PROBLEM DETAILS => Before anything else, copy every record below exactly as it stands.

╭──

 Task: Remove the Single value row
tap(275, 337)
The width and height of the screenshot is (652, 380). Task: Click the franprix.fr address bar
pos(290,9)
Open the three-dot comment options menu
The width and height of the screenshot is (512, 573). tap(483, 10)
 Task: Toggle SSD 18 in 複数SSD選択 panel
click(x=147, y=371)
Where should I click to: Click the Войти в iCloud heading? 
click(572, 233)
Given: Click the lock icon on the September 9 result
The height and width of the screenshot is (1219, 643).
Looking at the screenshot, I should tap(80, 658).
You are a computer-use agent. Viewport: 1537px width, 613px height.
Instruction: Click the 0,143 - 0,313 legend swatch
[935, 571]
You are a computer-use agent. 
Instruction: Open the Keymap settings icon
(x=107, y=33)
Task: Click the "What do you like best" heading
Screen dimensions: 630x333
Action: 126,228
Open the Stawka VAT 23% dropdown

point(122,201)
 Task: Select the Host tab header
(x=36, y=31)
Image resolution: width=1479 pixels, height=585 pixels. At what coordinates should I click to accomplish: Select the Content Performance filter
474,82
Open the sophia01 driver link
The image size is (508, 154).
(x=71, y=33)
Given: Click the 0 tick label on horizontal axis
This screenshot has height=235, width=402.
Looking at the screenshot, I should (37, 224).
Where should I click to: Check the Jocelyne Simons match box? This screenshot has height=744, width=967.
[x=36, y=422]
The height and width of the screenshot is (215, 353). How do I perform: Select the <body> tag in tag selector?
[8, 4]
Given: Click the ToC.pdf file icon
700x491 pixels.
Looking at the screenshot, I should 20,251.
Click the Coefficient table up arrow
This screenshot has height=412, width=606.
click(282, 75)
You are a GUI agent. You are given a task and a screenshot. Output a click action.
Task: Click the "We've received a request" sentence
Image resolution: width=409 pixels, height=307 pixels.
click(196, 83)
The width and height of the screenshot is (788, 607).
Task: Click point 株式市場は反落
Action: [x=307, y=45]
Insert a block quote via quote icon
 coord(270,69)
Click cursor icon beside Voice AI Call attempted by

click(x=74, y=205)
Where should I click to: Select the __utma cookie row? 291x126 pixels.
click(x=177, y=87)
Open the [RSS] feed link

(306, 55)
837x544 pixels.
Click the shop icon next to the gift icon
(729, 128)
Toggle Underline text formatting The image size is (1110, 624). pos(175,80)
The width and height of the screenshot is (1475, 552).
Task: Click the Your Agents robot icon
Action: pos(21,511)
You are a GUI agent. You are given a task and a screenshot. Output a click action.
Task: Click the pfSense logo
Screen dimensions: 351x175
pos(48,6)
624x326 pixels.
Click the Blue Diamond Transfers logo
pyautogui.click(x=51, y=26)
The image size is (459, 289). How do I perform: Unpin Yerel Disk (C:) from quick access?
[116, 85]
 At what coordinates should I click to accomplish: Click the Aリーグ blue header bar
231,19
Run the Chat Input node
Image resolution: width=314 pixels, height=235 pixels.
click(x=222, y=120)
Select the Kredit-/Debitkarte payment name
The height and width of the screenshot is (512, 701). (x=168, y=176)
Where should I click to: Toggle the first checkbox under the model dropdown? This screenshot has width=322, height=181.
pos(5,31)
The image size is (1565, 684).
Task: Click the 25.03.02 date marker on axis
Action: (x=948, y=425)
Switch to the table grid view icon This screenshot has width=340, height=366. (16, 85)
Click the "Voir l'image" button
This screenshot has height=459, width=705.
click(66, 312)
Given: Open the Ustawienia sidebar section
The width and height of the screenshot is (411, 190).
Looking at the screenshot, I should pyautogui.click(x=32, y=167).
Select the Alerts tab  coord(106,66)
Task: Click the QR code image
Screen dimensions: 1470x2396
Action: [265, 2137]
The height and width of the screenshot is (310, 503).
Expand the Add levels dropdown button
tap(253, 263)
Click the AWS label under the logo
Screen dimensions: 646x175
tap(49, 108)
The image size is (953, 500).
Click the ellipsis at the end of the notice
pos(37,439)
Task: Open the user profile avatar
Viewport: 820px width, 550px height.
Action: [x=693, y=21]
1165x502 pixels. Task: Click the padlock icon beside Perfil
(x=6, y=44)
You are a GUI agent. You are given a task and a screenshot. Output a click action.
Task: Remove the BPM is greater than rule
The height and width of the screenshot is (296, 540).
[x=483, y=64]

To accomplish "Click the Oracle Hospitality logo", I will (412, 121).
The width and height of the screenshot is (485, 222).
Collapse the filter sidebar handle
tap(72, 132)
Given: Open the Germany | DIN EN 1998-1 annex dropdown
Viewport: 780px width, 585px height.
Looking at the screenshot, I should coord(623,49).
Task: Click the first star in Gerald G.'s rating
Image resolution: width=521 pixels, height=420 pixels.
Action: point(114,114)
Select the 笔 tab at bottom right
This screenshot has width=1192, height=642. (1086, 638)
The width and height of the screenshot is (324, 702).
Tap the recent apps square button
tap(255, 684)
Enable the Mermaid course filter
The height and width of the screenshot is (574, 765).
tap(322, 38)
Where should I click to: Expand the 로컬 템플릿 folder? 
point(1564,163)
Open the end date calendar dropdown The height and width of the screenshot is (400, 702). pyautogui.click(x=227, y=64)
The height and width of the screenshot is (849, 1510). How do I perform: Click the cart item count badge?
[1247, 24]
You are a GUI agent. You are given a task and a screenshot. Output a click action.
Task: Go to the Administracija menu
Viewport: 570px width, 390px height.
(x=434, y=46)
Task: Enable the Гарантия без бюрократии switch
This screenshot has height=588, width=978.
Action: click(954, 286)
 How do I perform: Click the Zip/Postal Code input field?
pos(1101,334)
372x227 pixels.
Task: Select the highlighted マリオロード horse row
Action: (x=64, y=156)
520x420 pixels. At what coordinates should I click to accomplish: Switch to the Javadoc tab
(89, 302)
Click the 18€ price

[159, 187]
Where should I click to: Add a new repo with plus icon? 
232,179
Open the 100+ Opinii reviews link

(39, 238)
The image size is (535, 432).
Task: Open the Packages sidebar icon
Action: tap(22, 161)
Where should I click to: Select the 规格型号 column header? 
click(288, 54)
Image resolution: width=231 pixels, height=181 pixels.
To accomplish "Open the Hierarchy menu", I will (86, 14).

╰──

WORKED SOLUTION =>
 Task: Remove the Single value row
tap(275, 337)
The width and height of the screenshot is (652, 380). Task: Click the franprix.fr address bar
pos(290,9)
Open the three-dot comment options menu
The width and height of the screenshot is (512, 573). tap(483, 10)
 Task: Toggle SSD 18 in 複数SSD選択 panel
click(x=147, y=371)
Where should I click to: Click the Войти в iCloud heading? 
click(572, 233)
Given: Click the lock icon on the September 9 result
The height and width of the screenshot is (1219, 643).
Looking at the screenshot, I should tap(80, 658).
You are a computer-use agent. Viewport: 1537px width, 613px height.
Instruction: Click the 0,143 - 0,313 legend swatch
[935, 571]
You are a computer-use agent. 
Instruction: Open the Keymap settings icon
(x=107, y=33)
Task: Click the "What do you like best" heading
Screen dimensions: 630x333
Action: 126,228
Open the Stawka VAT 23% dropdown

point(122,201)
 Task: Select the Host tab header
(x=36, y=31)
Image resolution: width=1479 pixels, height=585 pixels. At what coordinates should I click to accomplish: Select the Content Performance filter
474,82
Open the sophia01 driver link
The image size is (508, 154).
(x=71, y=33)
Given: Click the 0 tick label on horizontal axis
This screenshot has height=235, width=402.
Looking at the screenshot, I should (37, 224).
Where should I click to: Check the Jocelyne Simons match box? This screenshot has height=744, width=967.
[x=36, y=422]
The height and width of the screenshot is (215, 353). How do I perform: Select the <body> tag in tag selector?
[8, 4]
Given: Click the ToC.pdf file icon
700x491 pixels.
Looking at the screenshot, I should 20,251.
Click the Coefficient table up arrow
This screenshot has height=412, width=606.
click(282, 75)
You are a GUI agent. You are given a task and a screenshot. Output a click action.
Task: Click the "We've received a request" sentence
Image resolution: width=409 pixels, height=307 pixels.
click(196, 83)
The width and height of the screenshot is (788, 607).
Task: Click point 株式市場は反落
Action: [x=307, y=45]
Insert a block quote via quote icon
 coord(270,69)
Click cursor icon beside Voice AI Call attempted by

click(x=74, y=205)
Where should I click to: Select the __utma cookie row? 291x126 pixels.
click(x=177, y=87)
Open the [RSS] feed link

(306, 55)
837x544 pixels.
Click the shop icon next to the gift icon
(729, 128)
Toggle Underline text formatting The image size is (1110, 624). pos(175,80)
The width and height of the screenshot is (1475, 552).
Task: Click the Your Agents robot icon
Action: pos(21,511)
You are a GUI agent. You are given a task and a screenshot. Output a click action.
Task: Click the pfSense logo
Screen dimensions: 351x175
pos(48,6)
624x326 pixels.
Click the Blue Diamond Transfers logo
pyautogui.click(x=51, y=26)
The image size is (459, 289). How do I perform: Unpin Yerel Disk (C:) from quick access?
[116, 85]
 At what coordinates should I click to accomplish: Click the Aリーグ blue header bar
231,19
Run the Chat Input node
Image resolution: width=314 pixels, height=235 pixels.
click(x=222, y=120)
Select the Kredit-/Debitkarte payment name
The height and width of the screenshot is (512, 701). (x=168, y=176)
Where should I click to: Toggle the first checkbox under the model dropdown? This screenshot has width=322, height=181.
pos(5,31)
The image size is (1565, 684).
Task: Click the 25.03.02 date marker on axis
Action: (x=948, y=425)
Switch to the table grid view icon This screenshot has width=340, height=366. (16, 85)
Click the "Voir l'image" button
This screenshot has height=459, width=705.
click(66, 312)
Given: Open the Ustawienia sidebar section
The width and height of the screenshot is (411, 190).
Looking at the screenshot, I should pyautogui.click(x=32, y=167).
Select the Alerts tab  coord(106,66)
Task: Click the QR code image
Screen dimensions: 1470x2396
Action: [265, 2137]
The height and width of the screenshot is (310, 503).
Expand the Add levels dropdown button
tap(253, 263)
Click the AWS label under the logo
Screen dimensions: 646x175
tap(49, 108)
The image size is (953, 500).
Click the ellipsis at the end of the notice
pos(37,439)
Task: Open the user profile avatar
Viewport: 820px width, 550px height.
Action: [x=693, y=21]
1165x502 pixels. Task: Click the padlock icon beside Perfil
(x=6, y=44)
You are a GUI agent. You are given a task and a screenshot. Output a click action.
Task: Remove the BPM is greater than rule
The height and width of the screenshot is (296, 540).
[x=483, y=64]

To accomplish "Click the Oracle Hospitality logo", I will (412, 121).
The width and height of the screenshot is (485, 222).
Collapse the filter sidebar handle
tap(72, 132)
Given: Open the Germany | DIN EN 1998-1 annex dropdown
Viewport: 780px width, 585px height.
Looking at the screenshot, I should coord(623,49).
Task: Click the first star in Gerald G.'s rating
Image resolution: width=521 pixels, height=420 pixels.
Action: point(114,114)
Select the 笔 tab at bottom right
This screenshot has width=1192, height=642. (1086, 638)
The width and height of the screenshot is (324, 702).
Tap the recent apps square button
tap(255, 684)
Enable the Mermaid course filter
The height and width of the screenshot is (574, 765).
tap(322, 38)
Where should I click to: Expand the 로컬 템플릿 folder? 
point(1564,163)
Open the end date calendar dropdown The height and width of the screenshot is (400, 702). pyautogui.click(x=227, y=64)
The height and width of the screenshot is (849, 1510). How do I perform: Click the cart item count badge?
[1247, 24]
You are a GUI agent. You are given a task and a screenshot. Output a click action.
Task: Go to the Administracija menu
Viewport: 570px width, 390px height.
(x=434, y=46)
Task: Enable the Гарантия без бюрократии switch
This screenshot has height=588, width=978.
Action: click(954, 286)
 How do I perform: Click the Zip/Postal Code input field?
pos(1101,334)
372x227 pixels.
Task: Select the highlighted マリオロード horse row
Action: (x=64, y=156)
520x420 pixels. At what coordinates should I click to accomplish: Switch to the Javadoc tab
(89, 302)
Click the 18€ price

[159, 187]
Where should I click to: Add a new repo with plus icon? 
232,179
Open the 100+ Opinii reviews link

(39, 238)
The image size is (535, 432).
Task: Open the Packages sidebar icon
Action: tap(22, 161)
Where should I click to: Select the 规格型号 column header? 
click(288, 54)
Image resolution: width=231 pixels, height=181 pixels.
To accomplish "Open the Hierarchy menu", I will (86, 14).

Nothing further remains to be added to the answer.